_WORK INSTRUCTION:_
In the data below, find every line with the word "Given" and copy it.

_THE RECORDS:_
§ §
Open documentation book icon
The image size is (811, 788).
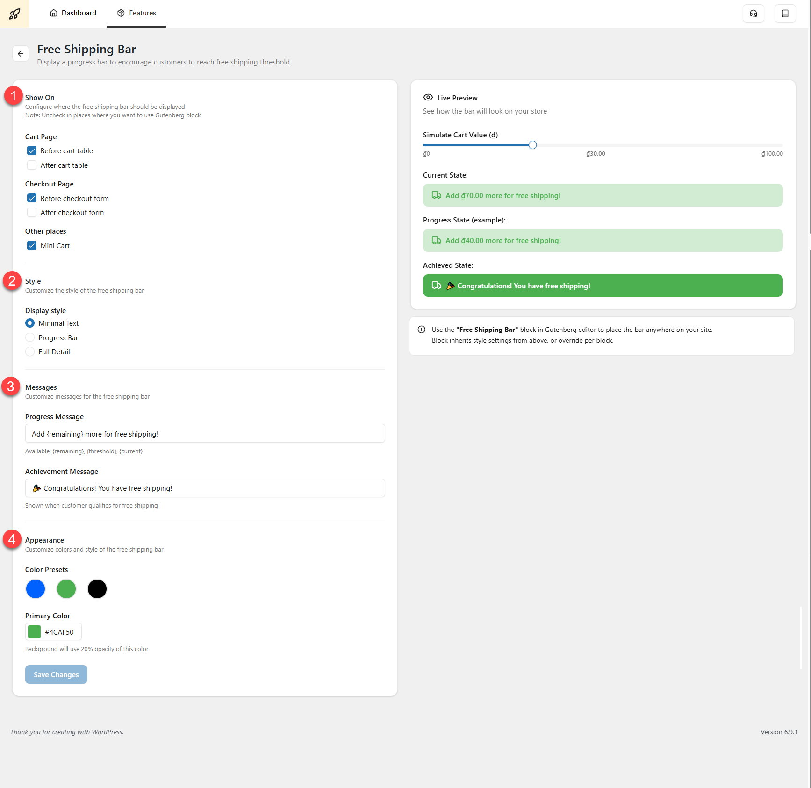[785, 14]
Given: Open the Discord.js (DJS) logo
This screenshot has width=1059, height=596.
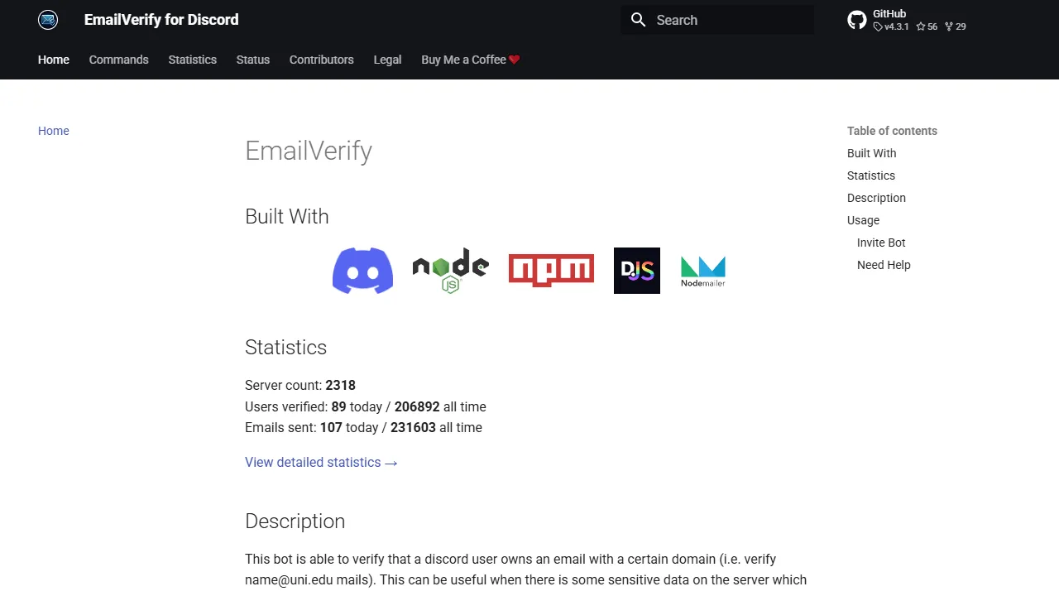Looking at the screenshot, I should (x=636, y=271).
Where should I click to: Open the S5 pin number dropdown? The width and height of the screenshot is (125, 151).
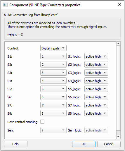pos(53,89)
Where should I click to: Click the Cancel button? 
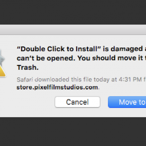click(77, 102)
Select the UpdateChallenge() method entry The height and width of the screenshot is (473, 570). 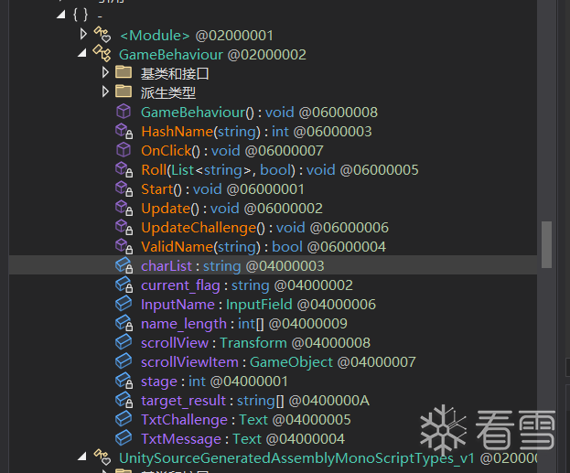(x=264, y=228)
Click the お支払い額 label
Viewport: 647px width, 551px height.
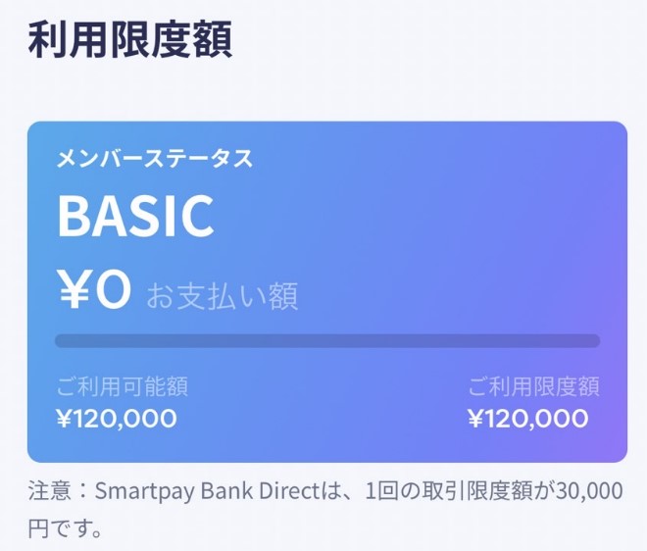[x=223, y=295]
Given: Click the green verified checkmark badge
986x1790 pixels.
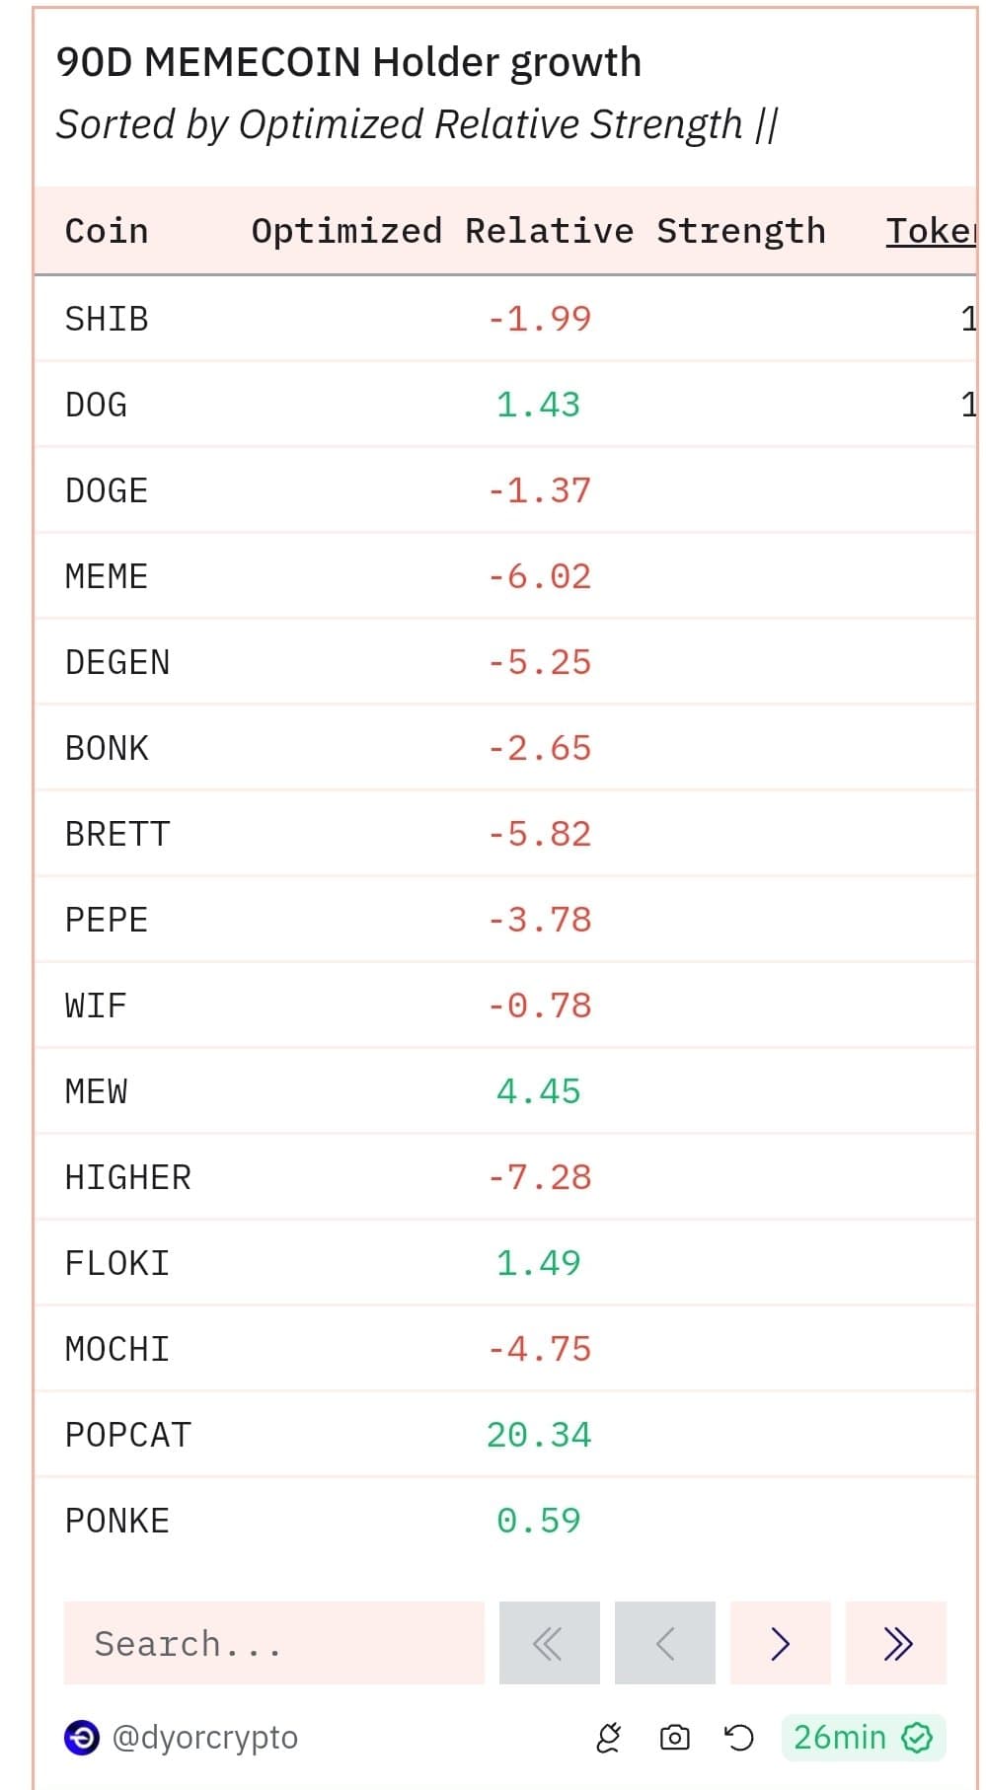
§ §
_ANSWER FOR THE TASK:_
Given: Open the Discord.js (DJS) logo
Given: Click the green verified checkmark badge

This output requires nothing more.